After further study of this case I am convinced (contrary to my original conclusion) that the complained of remarks of the Assistant District Attorney, as recited in bill of exceptions No. 13, did not constitute a comment on the accused’s failure to take the witness stand. They made reference neither directly nor indirectly to the fact that defendant had not testified. See State v. Lewis, 156 La. 985, 101 So. 386 and State v. Antoine, 189 La. 619, 180 So. 465.

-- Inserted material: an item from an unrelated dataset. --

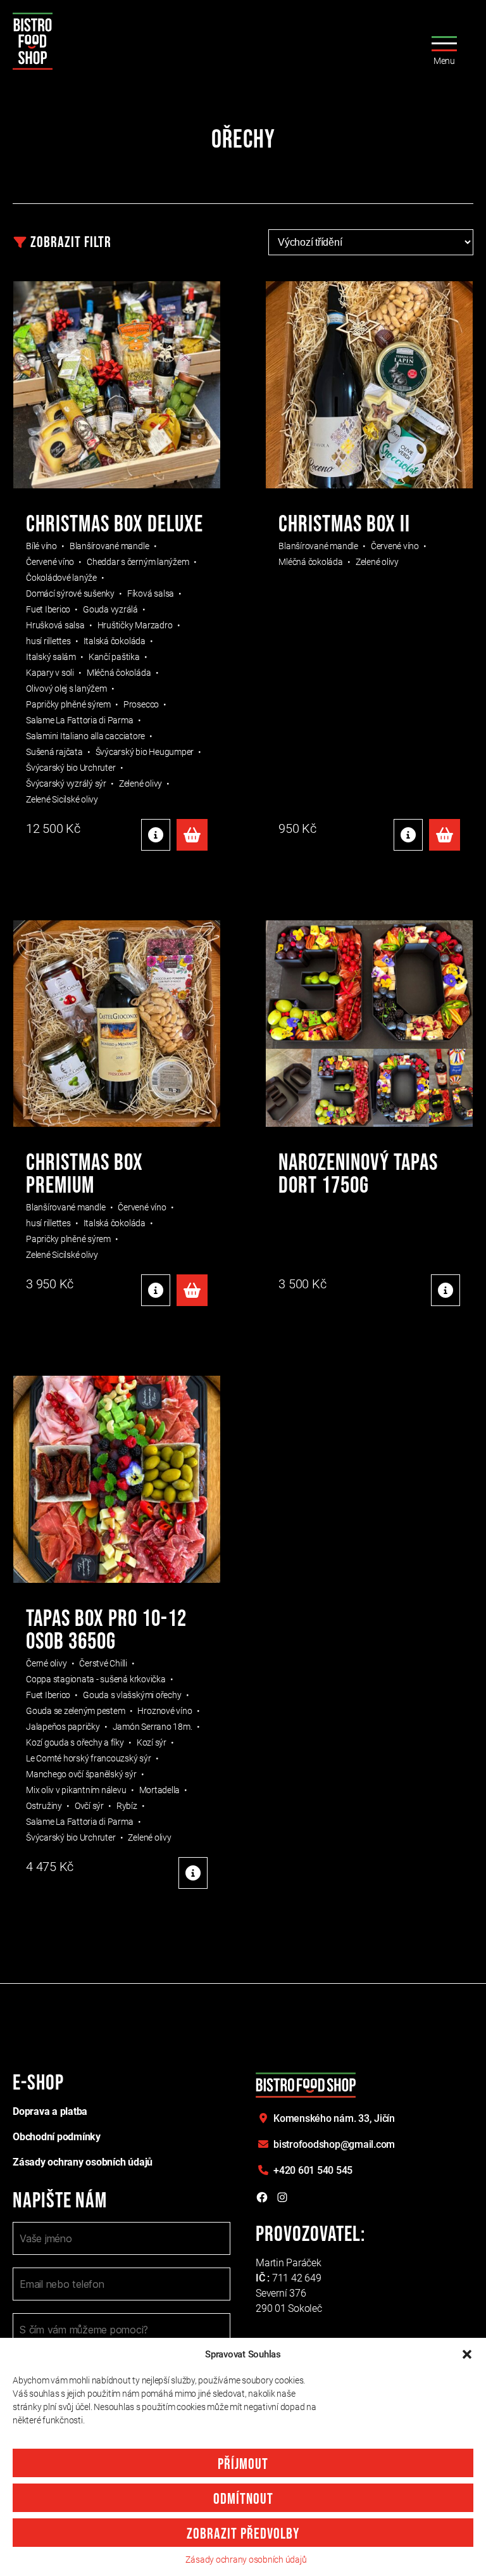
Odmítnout (243, 2499)
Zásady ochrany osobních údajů (245, 2559)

Rather, I am now inclined to the belief that by such remarks the prosecutor was expressing an opinion as to the guilt of the accused predicated on something not entirely before the jury. And, if this be true, reversible error was committed and defendant is entitled to a new trial. See State v. Accardo et al., 129 La. 666, 56 So. 631; State v. Cascio (on rehearing), La.Sup., 54 So.2d 95.

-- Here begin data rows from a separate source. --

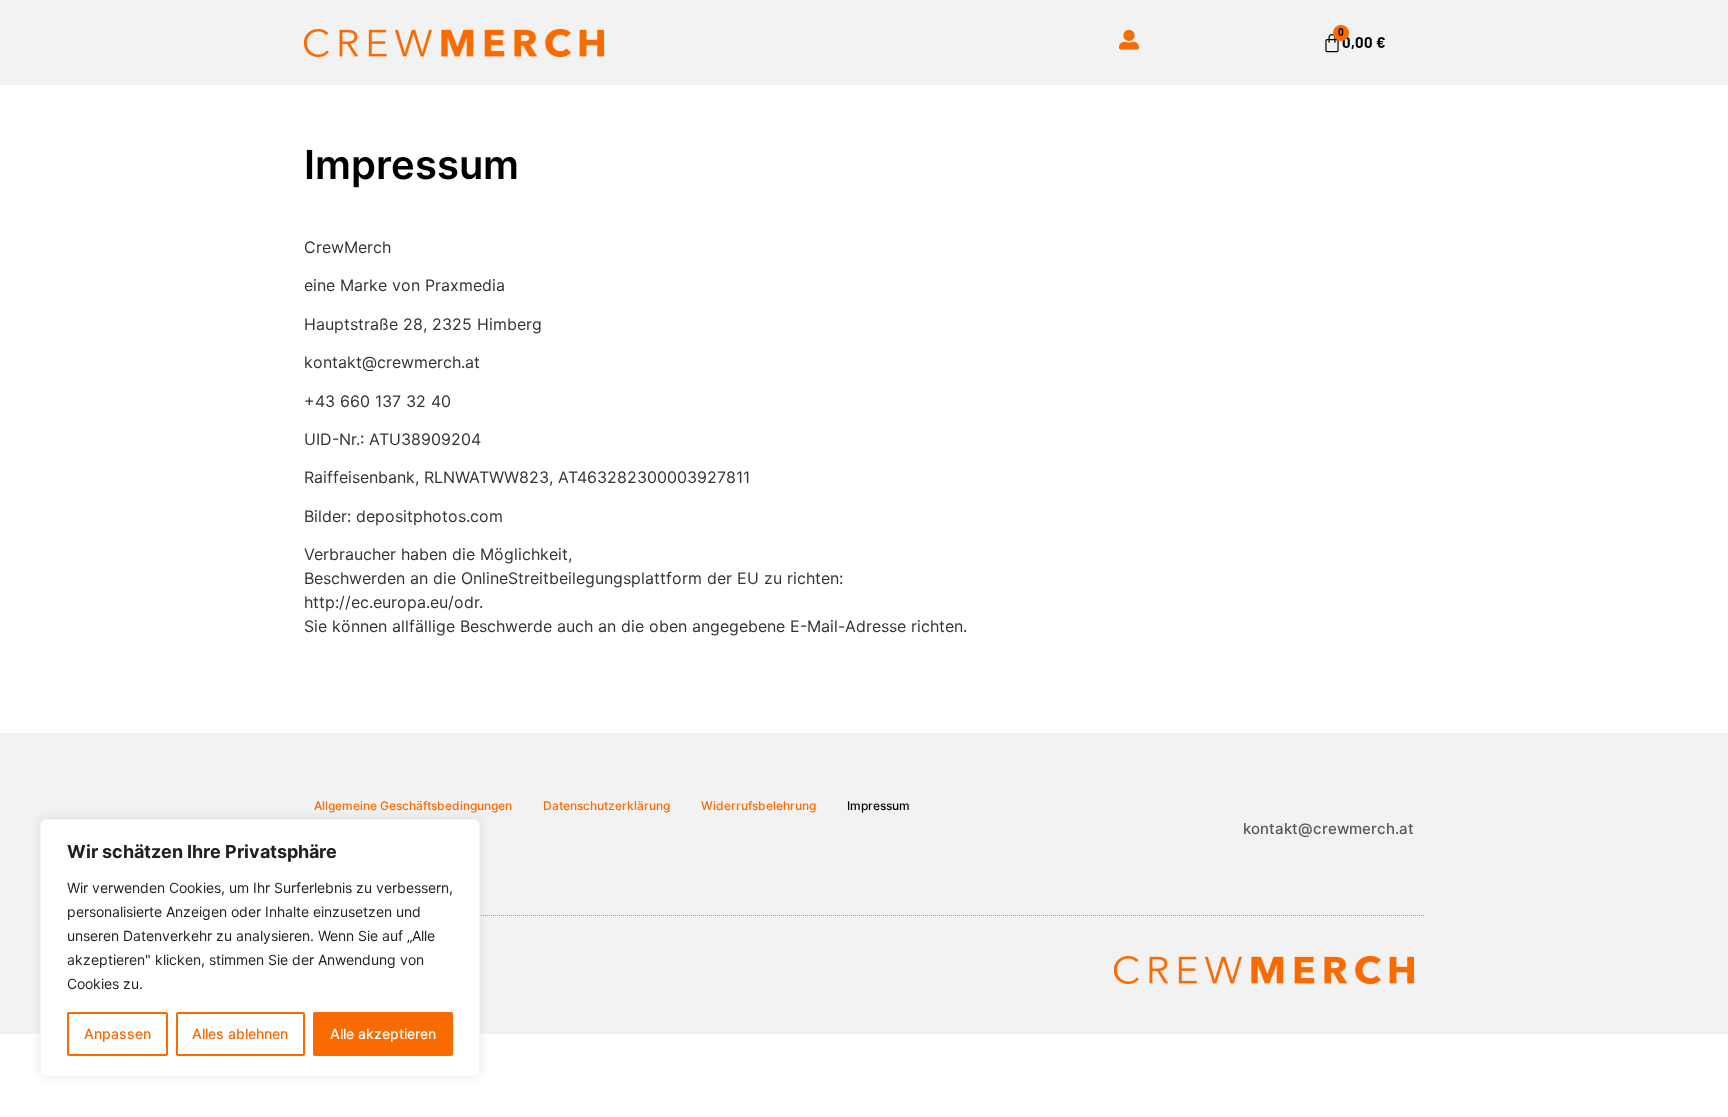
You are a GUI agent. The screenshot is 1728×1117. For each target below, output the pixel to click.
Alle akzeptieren (383, 1033)
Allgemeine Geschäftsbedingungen (413, 805)
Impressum (878, 805)
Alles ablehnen (240, 1033)
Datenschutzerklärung (606, 805)
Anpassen (117, 1033)
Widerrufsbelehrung (758, 805)
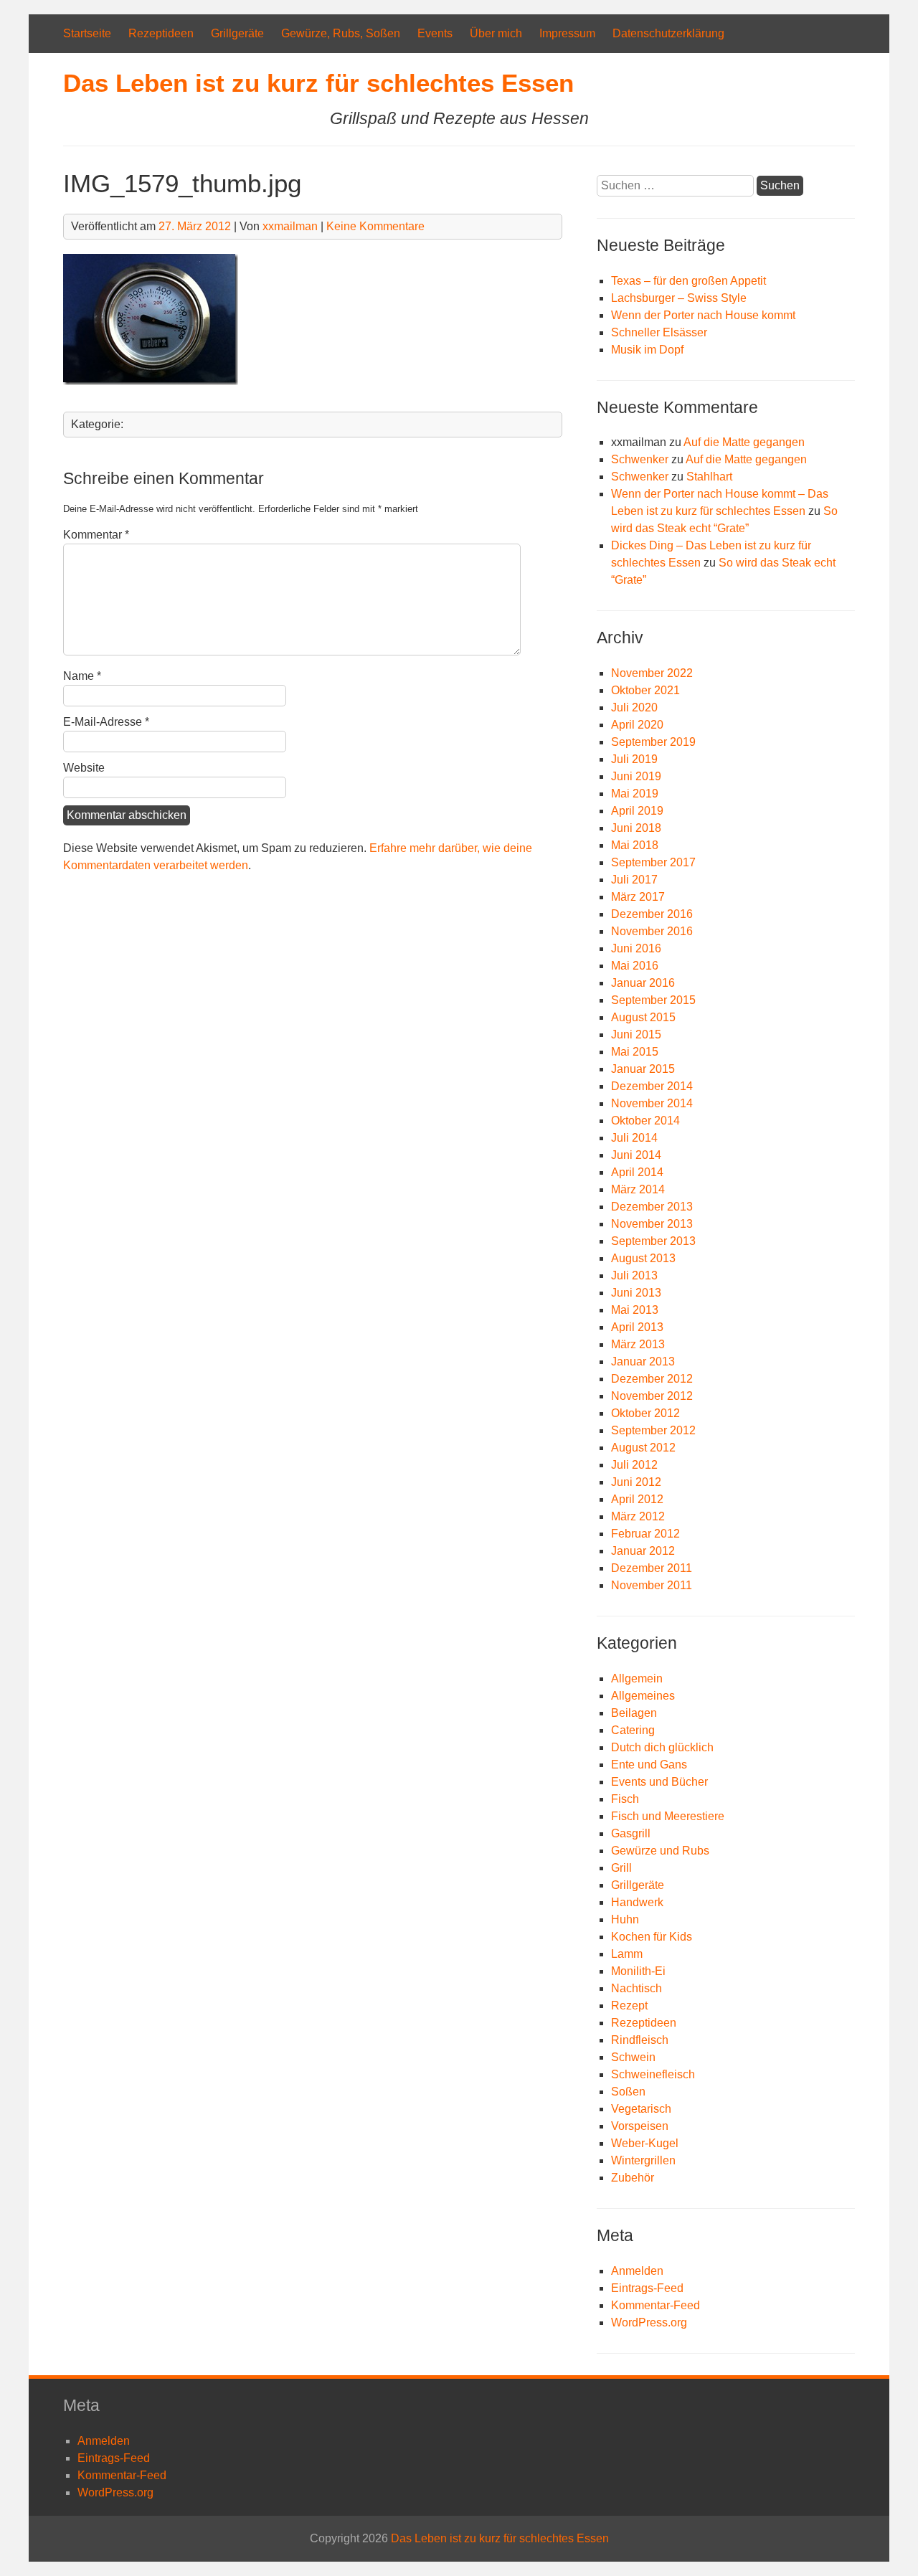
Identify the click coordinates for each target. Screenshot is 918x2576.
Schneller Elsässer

Thus, as is noted in bill No. 13, the prosecutor “called the jury’s attention to the manner in which the defendant had discussed certain photographs of the scene of the crime, and which were in evidence, with his counsel; and further stated that from the manner in which he observed these particular photographs that the defendant was familiar with the actual scene of the crime rather than the photographs themselves.” (Italics mine.) At that time, of course, the photographs were in evidence, and the defendant himself was plainly visible to the jury. But not in evidence, and about which the jury had no knowledge whatever, was the essence of the discussion or conversation carried on between the accused and his counsel; and that essence produced defendant’s manner of observing the photographs to which the prosecutor directed attention. Surely it cannot be concluded that such conversation, inaudible to the jury, necessarily concerned the actual scene of the crime. It might well be that the parties were agreeing that the photographs were perfect likenesses of a place in New York or Boston or Chicago. No one knows, except them, exactly what they were saying to each other.

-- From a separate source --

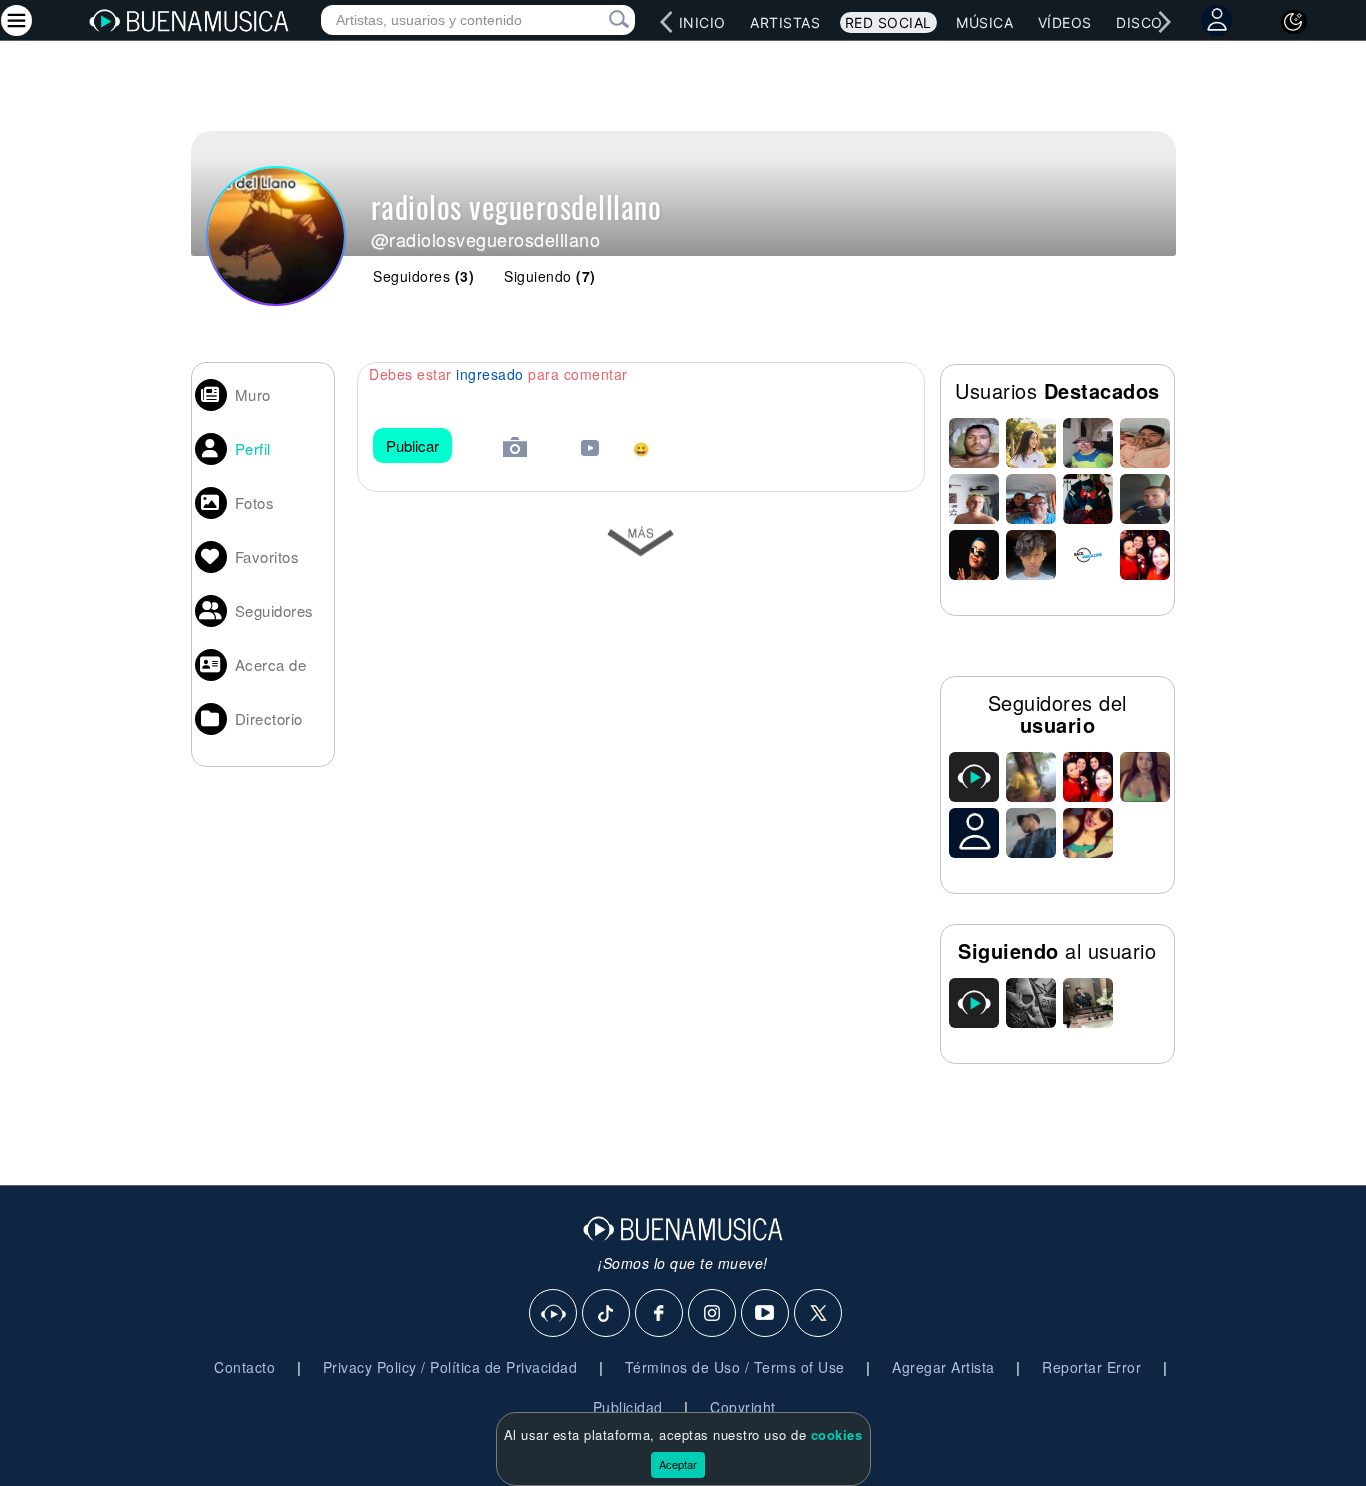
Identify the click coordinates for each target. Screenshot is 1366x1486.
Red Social (888, 22)
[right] (1164, 22)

Nevertheless, it is my opinion that a rehearing should be granted herein (1) in *893the interest of our jurisprudence’s stability, a majority of the members of this court not riow being of the belief that the complained of remarks constituted a comment on the accused’s failure to testify; and (2) in fairness to the State in this prosecution, thereby' affording its attorneys the opportunity of presenting arguments on' views other than the single one on which the decision was based, especially the views expressed above and in the concurring opinion of Mr. Justice McCaleb.
Therefore, I respectfully dissent from the refusal to grant a rehearing.